Author Topic: LISP OCR for arch font  (Read 3301 times)

0 Members and 1 Guest are viewing this topic.

CAB

  • Global Moderator
  • Seagull
  • Posts: 10401
LISP OCR for arch font
« on: December 17, 2014, 05:01:59 PM »
I have 30+ DWG file that were obviously converted from PDF but The arch.shx font was converted to plines.

Needing to modify text & was wanting to select the text that is now plines & convert it back to text so I can modify it.

Thinking out lout about the process:
Select the plines
sort from upper left to lower right to get the order of the letter's.
Separate out all touching plines as individual letters
scale into a box with grid line segments
create a pattern of crossing segments
compare those segments to know letters of the arch font
create text matching letters found.
Not sure how to detect spaces yet

Any better ideas?

Out for the evening.
I've reached the age where the happy hour is a nap. (°¿°)
Windows 10 core i7 4790k 4Ghz 32GB GTX 970
Please support this web site.

danallen

  • Guest
Re: LISP OCR for arch font
« Reply #1 on: December 17, 2014, 06:00:47 PM »
Create a master list of font characters and explode, see if they match the file you received.
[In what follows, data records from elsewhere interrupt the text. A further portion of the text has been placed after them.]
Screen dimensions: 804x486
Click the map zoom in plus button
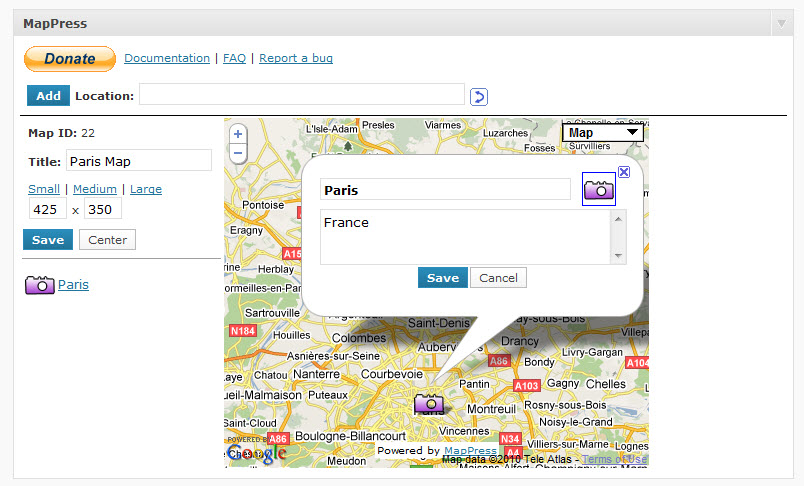[x=238, y=134]
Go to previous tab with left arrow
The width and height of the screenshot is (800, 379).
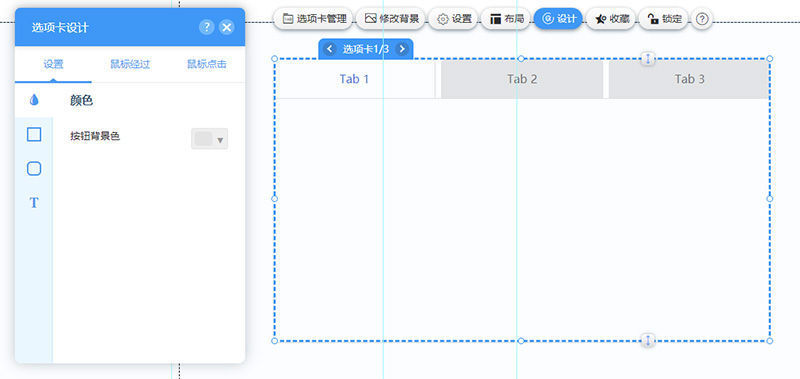click(x=330, y=49)
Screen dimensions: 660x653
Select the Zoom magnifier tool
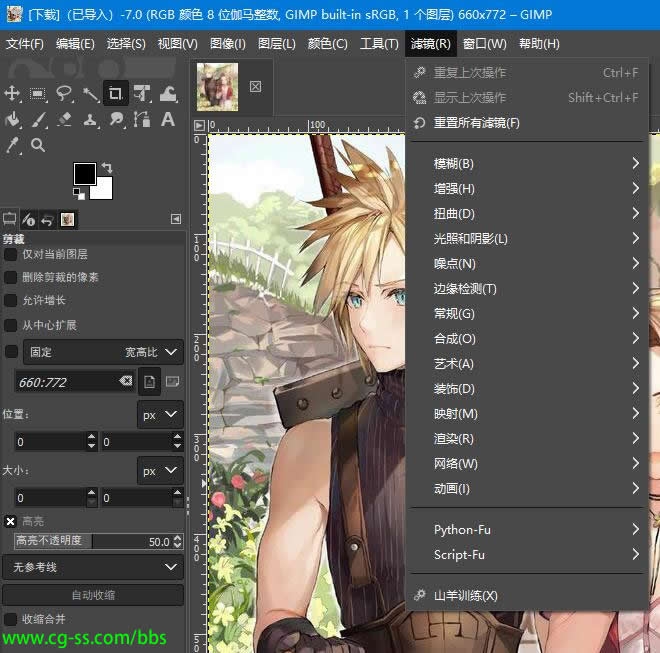click(x=38, y=146)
The creation order of objects should stay relatively the same, thus you might only need to match for first element for each character, based on relative x,y distance for first two points. Then you could assume the next N objects belong to that same character.

or

print only exploded text and scan, then do OCR off vector using some other program. Assuming that can create vector text file, import into CAD and align.

hmspe

  • Bull Frog
  • Posts: 362
Re: LISP OCR for arch font
« Reply #2 on: December 17, 2014, 06:09:24 PM »
I would think that a standard OCR program would be better, even if you had to print 8.5 X 11 sections and run them through a scanner.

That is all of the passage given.